If there’s anything that my one intro-to-missions course reinforced for me was the importance of contextualizing the gospel. This obviously goes beyond language acumen – which is hard enough! It’s has to also be about deeply understanding the culture that the gospel has to go into.
I’ve also been doing some thinking about “gospel.” The Gospel is clearly the news that Jesus died, was buried, and rose according the scriptures as an atoning substitution for the penalty of sin. But I’m increasingly aware that “gospel” is – for postmodern U.S. – part of what we would technically call ‘pre-evangelism.’ Thankfully, Evangelicals are coming to grips with this.
How do we become “good news” to our community? How do we take the Jer 29:29 thing and be a blessing to our immediate context such that they see that we Jesus-people are around and would miss us if we left? So an example of ‘pre-evangelistic gospel’ would be the good news that those Jesus-people did a ‘pick-up the trash around the neighborhood’ event, that they opened their facility to the neighborhood association, that they unilaterally gave out some Christmas gifts (because, after all, they think Christmas is a Big Deal) to kids around the place-neighborhood where they meet. All of that while maintaining a fierce devotion to Jesus.
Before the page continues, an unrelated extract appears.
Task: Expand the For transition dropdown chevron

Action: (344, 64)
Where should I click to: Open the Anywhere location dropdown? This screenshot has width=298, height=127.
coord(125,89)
That is a combination of missional and attractional, of course. But then it’s only attractional if, should these neighbors come to see what it’s all about that they see authentic worship done in a culturally coherent way. For example, in the case of an urban church that I’ve talked to, hymns are dorky and even praise choruses are contrived – and that’s just the music part. But they frequently have people walk into their service from the street and so make sure that what they are doing makes sense to those folks – that it is coherent with their culture.
In our increasingly ‘Balkinized’ society, every Christian needs to think cross-culturally. There’s a double entendre’ there: the more a believer becomes like Christ the more they are changed from an aspectational-perspectivalism of ‘the world’ to a God-perspective. A Christian, seem to me, should be moving to a "Cross Culture." OK, that’s dorky, but stay with me. Christians need to keep feet in both cultures: the culture that is profoundly shaped by the ‘Christ Event,’ as well as the culture that urgently needs that good news.
1 comment:
I like your ideas about cross culture. We Americans are very often culturally isolated. Unfortunately, American Christians are often worse.
Non-Christians rightly see us as different. Unfortunately they also see us as judgmental of the differences. All too often they are right. People came to Jesus because they were attracted to him. Even he did not judge them. I'd like to see us practicing more of what you're describing and less telling people what they should do.